A cell type that was predicted to exist by computer models has now been discovered in the entorhinal cortex. In a study published recently in Science, the Moser laboratory showed that these newly identified 'border cells' fire when an animal is close to the boundary of an environment.

The authors recorded the activity of multiple cells simultaneously in the medial entorhinal cortex, which provides input to the hippocampus, and in the adjacent parasubiculum in rats that were exploring their environment. They found that in all layers of the medial entorhinal cortex 10% of the recorded cells fired specifically when the rat was moving along one of the walls surrounding the enclosure.

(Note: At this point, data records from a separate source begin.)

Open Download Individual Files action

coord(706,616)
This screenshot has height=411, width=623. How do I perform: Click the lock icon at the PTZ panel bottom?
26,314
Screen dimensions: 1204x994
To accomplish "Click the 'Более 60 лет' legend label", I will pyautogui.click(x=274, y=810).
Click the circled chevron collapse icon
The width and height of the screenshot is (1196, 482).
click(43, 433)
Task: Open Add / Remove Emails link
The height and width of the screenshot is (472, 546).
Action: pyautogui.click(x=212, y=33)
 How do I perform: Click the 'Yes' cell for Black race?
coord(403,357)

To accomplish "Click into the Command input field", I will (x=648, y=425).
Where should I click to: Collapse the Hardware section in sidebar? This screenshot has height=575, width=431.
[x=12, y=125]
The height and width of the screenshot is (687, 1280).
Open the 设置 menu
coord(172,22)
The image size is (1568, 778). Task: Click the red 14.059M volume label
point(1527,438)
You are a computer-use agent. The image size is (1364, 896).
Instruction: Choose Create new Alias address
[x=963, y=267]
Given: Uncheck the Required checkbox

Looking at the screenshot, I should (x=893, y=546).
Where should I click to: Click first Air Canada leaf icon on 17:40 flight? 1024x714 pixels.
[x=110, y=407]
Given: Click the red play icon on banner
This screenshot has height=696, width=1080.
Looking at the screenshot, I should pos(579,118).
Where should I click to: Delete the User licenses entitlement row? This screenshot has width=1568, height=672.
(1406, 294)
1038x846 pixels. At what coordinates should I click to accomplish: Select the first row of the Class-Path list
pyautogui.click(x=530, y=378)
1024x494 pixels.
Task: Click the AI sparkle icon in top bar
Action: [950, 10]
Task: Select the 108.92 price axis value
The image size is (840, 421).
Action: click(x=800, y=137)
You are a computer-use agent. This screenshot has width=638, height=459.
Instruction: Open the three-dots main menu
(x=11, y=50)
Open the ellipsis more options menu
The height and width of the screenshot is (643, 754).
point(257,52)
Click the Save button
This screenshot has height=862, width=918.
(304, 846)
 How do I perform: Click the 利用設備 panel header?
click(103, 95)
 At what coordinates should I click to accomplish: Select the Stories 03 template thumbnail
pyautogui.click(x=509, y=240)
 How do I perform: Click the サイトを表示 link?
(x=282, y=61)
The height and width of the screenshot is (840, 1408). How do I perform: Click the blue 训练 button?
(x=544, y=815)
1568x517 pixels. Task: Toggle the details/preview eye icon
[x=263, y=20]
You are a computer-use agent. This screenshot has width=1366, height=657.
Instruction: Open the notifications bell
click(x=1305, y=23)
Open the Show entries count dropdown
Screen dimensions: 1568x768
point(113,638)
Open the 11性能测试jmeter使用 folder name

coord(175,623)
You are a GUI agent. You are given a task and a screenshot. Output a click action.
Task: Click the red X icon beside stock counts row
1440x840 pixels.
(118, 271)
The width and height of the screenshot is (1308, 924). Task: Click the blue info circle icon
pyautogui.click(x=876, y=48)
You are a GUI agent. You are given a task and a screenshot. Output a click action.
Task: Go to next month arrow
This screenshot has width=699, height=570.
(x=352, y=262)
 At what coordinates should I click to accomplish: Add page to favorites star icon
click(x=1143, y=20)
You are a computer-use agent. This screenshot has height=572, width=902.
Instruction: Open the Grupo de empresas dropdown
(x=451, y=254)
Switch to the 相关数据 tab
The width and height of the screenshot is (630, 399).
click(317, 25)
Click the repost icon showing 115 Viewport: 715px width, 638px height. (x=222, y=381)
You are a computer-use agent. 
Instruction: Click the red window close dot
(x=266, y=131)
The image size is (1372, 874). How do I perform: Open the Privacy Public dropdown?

To determine whether the walls of the enclosure rather than other environmental cues determined the activity of the border cells, the authors manipulated the size of the enclosure. Lengthening the north and south walls or the east and west walls of the box resulted in an increase in the size of the firing fields of border cells with fields along those walls. Furthermore, introducing a new, partial wall in the middle of the enclosure (parallel to an existing wall) caused border cells with firing fields along the existing parallel wall to fire; in other words, it caused an additional firing field to appear in the relevant border cells.

Next, the authors removed the walls of the enclosure — which was placed on a table — so that the boundary of the environment now consisted of a 60 cm drop. Interestingly, this did not change the border cells' behaviour, indicating that the cells respond to the animal approaching physical boundaries in general rather than walls specifically. Moving the enclosure to different rooms and/or changing the shape of the enclosure from square to circular also did not change the border cells' firing fields, with each field covering a similar proportion of the area regardless of the shape of the enclosure.

The newly discovered border cells probably function in concert with place cells, grid cells and head direction cells in the entorhinal–hippocampal system to encode the 'cognitive map' of an animal's environment; how information is transferred between the different cell types will no doubt be the subject of future research.